▸ **TASK TO CARRY OUT**: Retype every line of the records below with no changes at all.

(Stored data entries)
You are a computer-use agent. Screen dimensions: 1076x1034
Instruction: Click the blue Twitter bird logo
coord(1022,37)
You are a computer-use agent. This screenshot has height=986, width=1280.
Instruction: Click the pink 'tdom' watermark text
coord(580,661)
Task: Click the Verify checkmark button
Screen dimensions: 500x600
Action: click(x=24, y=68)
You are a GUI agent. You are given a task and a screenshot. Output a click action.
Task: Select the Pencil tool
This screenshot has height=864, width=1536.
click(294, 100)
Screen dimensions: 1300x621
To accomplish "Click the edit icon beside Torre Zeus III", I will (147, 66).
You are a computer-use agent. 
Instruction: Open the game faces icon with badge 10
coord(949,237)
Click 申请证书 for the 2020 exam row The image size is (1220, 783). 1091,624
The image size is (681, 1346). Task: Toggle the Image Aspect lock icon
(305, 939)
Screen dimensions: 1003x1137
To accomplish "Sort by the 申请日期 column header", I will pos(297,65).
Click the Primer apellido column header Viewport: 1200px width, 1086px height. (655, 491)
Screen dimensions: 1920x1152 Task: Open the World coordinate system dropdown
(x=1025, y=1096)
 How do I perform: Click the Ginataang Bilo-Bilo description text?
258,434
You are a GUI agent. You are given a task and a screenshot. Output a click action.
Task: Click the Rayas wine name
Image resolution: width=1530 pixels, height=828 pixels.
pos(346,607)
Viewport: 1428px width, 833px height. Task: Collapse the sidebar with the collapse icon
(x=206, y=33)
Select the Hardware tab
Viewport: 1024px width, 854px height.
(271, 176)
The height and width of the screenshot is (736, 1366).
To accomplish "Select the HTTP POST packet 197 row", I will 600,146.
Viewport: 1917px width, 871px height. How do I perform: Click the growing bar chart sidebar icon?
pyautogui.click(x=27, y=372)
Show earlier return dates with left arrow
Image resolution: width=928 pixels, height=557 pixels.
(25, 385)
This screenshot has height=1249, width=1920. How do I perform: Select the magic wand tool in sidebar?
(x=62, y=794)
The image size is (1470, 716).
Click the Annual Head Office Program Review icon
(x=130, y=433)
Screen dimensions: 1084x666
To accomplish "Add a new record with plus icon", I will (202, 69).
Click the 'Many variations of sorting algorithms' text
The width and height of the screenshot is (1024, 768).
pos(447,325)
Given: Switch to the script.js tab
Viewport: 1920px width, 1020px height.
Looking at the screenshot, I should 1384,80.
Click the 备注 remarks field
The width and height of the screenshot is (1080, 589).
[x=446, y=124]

▸ **SOLVED PROBLEM**:
You are a computer-use agent. Screen dimensions: 1076x1034
Instruction: Click the blue Twitter bird logo
coord(1022,37)
You are a computer-use agent. This screenshot has height=986, width=1280.
Instruction: Click the pink 'tdom' watermark text
coord(580,661)
Task: Click the Verify checkmark button
Screen dimensions: 500x600
Action: click(x=24, y=68)
You are a GUI agent. You are given a task and a screenshot. Output a click action.
Task: Select the Pencil tool
This screenshot has height=864, width=1536.
click(294, 100)
Screen dimensions: 1300x621
To accomplish "Click the edit icon beside Torre Zeus III", I will (147, 66).
You are a computer-use agent. 
Instruction: Open the game faces icon with badge 10
coord(949,237)
Click 申请证书 for the 2020 exam row The image size is (1220, 783). 1091,624
The image size is (681, 1346). Task: Toggle the Image Aspect lock icon
(305, 939)
Screen dimensions: 1003x1137
To accomplish "Sort by the 申请日期 column header", I will pos(297,65).
Click the Primer apellido column header Viewport: 1200px width, 1086px height. (655, 491)
Screen dimensions: 1920x1152 Task: Open the World coordinate system dropdown
(x=1025, y=1096)
 How do I perform: Click the Ginataang Bilo-Bilo description text?
258,434
You are a GUI agent. You are given a task and a screenshot. Output a click action.
Task: Click the Rayas wine name
Image resolution: width=1530 pixels, height=828 pixels.
pos(346,607)
Viewport: 1428px width, 833px height. Task: Collapse the sidebar with the collapse icon
(x=206, y=33)
Select the Hardware tab
Viewport: 1024px width, 854px height.
(271, 176)
The height and width of the screenshot is (736, 1366).
To accomplish "Select the HTTP POST packet 197 row", I will 600,146.
Viewport: 1917px width, 871px height. How do I perform: Click the growing bar chart sidebar icon?
pyautogui.click(x=27, y=372)
Show earlier return dates with left arrow
Image resolution: width=928 pixels, height=557 pixels.
(25, 385)
This screenshot has height=1249, width=1920. How do I perform: Select the magic wand tool in sidebar?
(x=62, y=794)
The image size is (1470, 716).
Click the Annual Head Office Program Review icon
(x=130, y=433)
Screen dimensions: 1084x666
To accomplish "Add a new record with plus icon", I will (202, 69).
Click the 'Many variations of sorting algorithms' text
The width and height of the screenshot is (1024, 768).
pos(447,325)
Given: Switch to the script.js tab
Viewport: 1920px width, 1020px height.
Looking at the screenshot, I should 1384,80.
Click the 备注 remarks field
The width and height of the screenshot is (1080, 589).
[x=446, y=124]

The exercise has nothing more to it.